I have to correct the Internal diameter of 2 half round cast piece of aluminuim against the actual mandrel. Because after casting the pieces are open when cooling.i will use chain block to correct or tie the cast piece with the Mandrel. could you please help me to find out what will be force to apply to make it correct. is there any particular formula? eg: the required I.D is 180mm the cast pieces are now 187mm. so i have to round it with the mandrel which is 180mm dia and will use chain block to tighten it with force. just i wnat to know what is the force will be there to correct it.?
Are the cast pieces cylindrical, or spherical? What are the thicknesses?
Usually the cast pieces are a little oversized so that when they cool, they will fit.
What is the temperature of the cast pieces when the ID measured 187mm?
The force required to "squeeze" them from 187mm to 180mm ID will depend on the thickness of the pieces. The thicker they are, more force will be required.
Are you studying in mechanical engineering, or is it a real-life problem? It sounds to me that some data are missing.
Q: I have to correct the Internal diameter of 2 half round cast piece of aluminuim against the actual mandrel. Because after casting the pieces are open when cooling.i will use chain block to correct or tie the cast piece with the Mandrel. could you please help me to find out what will be force to apply to make it correct. is there any particular formula? eg: the required I.D is 180mm the cast pieces are now 187mm. so i have to round it with the mandrel which is 180mm dia and will use chain block to tighten it with force. just i wnat to know what is the force will be there to correct it.?
Answer received:-
Are the cast pieces cylindrical, or spherical? What are the thicknesses?
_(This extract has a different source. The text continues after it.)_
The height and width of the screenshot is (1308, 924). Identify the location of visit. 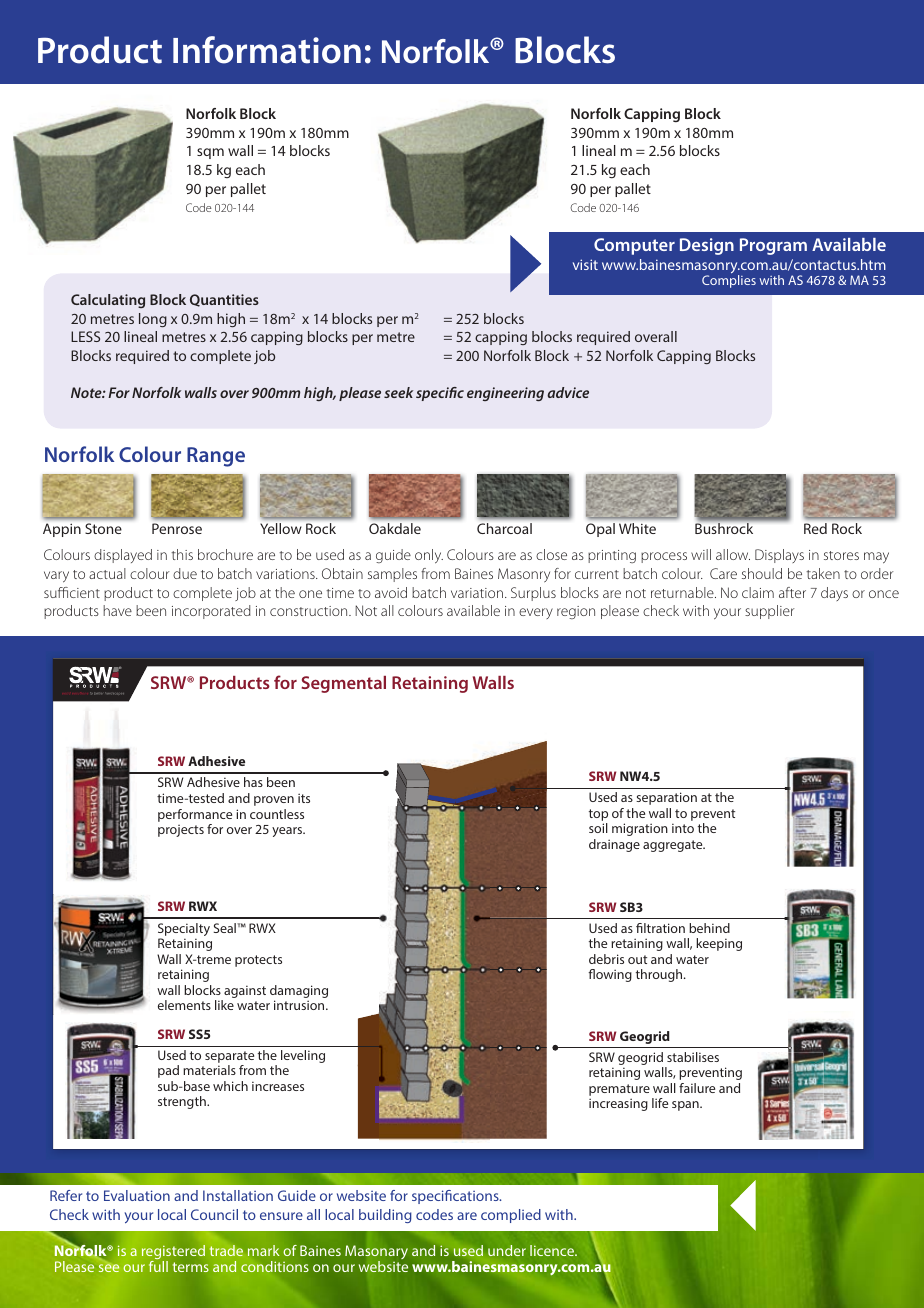
(585, 264).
Usually the cast pieces are a little oversized so that when they cool, they will fit.
What is the temperature of the cast pieces when the ID measured 187mm?
The force required to "squeeze" them from 187mm to 180mm ID will depend on the thickness of the pieces. The thicker they are, more force will be required.
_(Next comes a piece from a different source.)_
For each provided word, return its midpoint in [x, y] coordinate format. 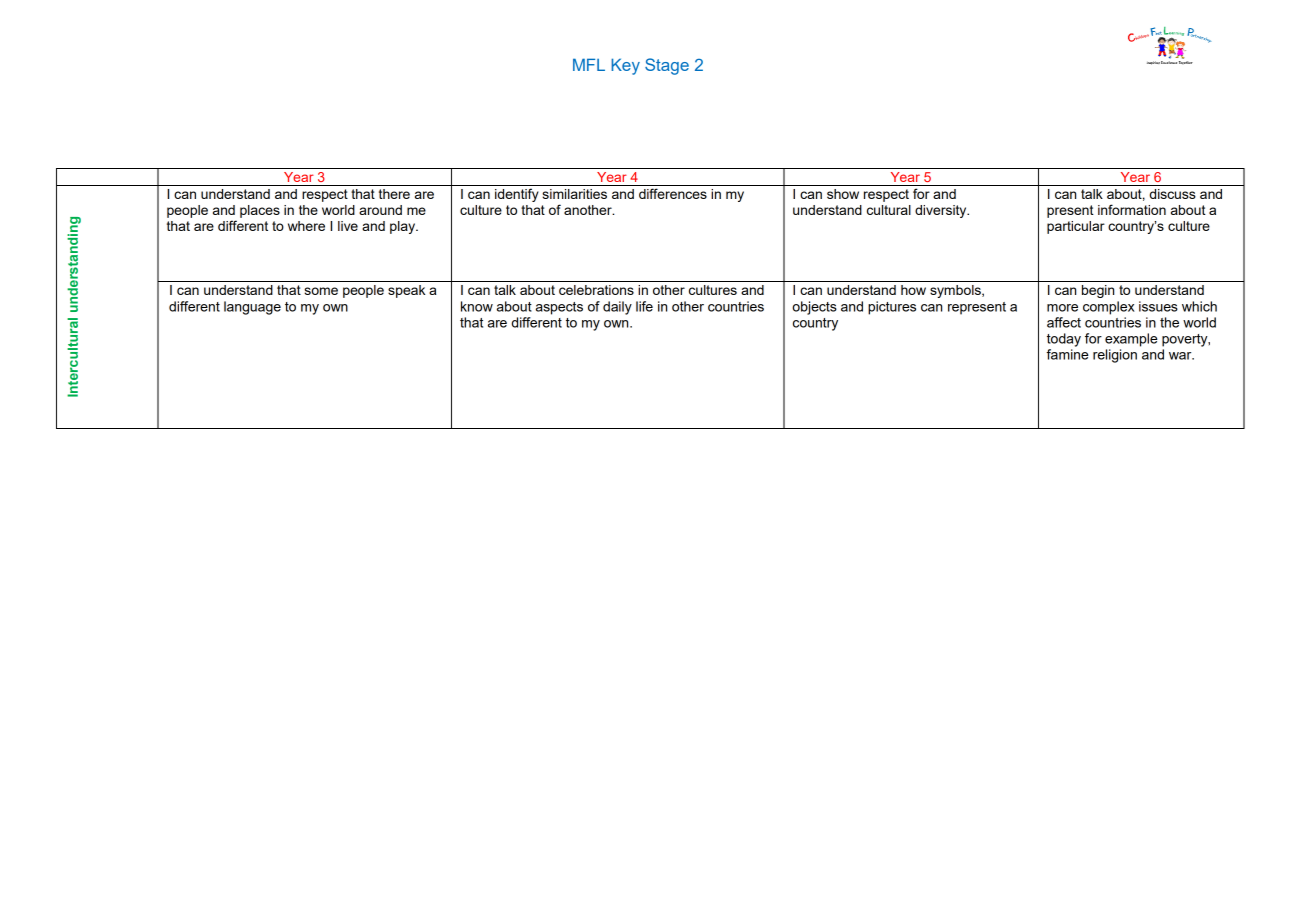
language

Are you studying in mechanical engineering, or is it a real-life problem? It sounds to me that some data are missing.
Reply: thanks for the answer: more details as per your question. The thick ness of the cast piece is 50mm and the straight length is 400mm ; means the product dim is 400mm long x 50mm thk x 180mm i.d and 280mm O.D - in 2 halves. hope this data will satisfy to give more details to me against my question.
please assit me to solve the above said problem.
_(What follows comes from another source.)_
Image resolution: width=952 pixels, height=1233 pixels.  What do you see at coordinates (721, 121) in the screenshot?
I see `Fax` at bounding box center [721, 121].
To determine the force required to correct the internal diameter of the cast piece, you need to consider the material properties of the aluminum and the desired amount of deformation.
One approach to calculate the force is by using the concept of stress and strain. The stress applied to a material is related to the force required to produce a certain deformation. In this case, the deformation is the difference between the actual diameter (187mm) and the desired diameter (180mm).
To calculate the force, you can use the equation:
Force = Stress × Area
First, you need to calculate the stress required to achieve the desired deformation. The stress can be calculated using the formula:
Stress = Young's Modulus × Strain
where Young's Modulus is a material property that represents its stiffness, and strain is the ratio of the deformation to the original dimension of the material.
For aluminum, the Young's Modulus is usually around 70 GPa (Gigapascal).
Next, calculate the strain:
Strain = (Actual diameter - Desired diameter) / Desired diameter
Once you have the strain value, you can calculate the stress. Then, use the stress value in the force equation along with the area of the half-round cast piece in contact with the mandrel to find the force required for correction.
However, it's important to note that this calculation provides an estimate and assumes linear elastic behavior, which might not be accurate for aluminum and complex shapes. It is always advisable to consult with a mechanical engineer or an expert in the field to ensure safety and accuracy in the correction process.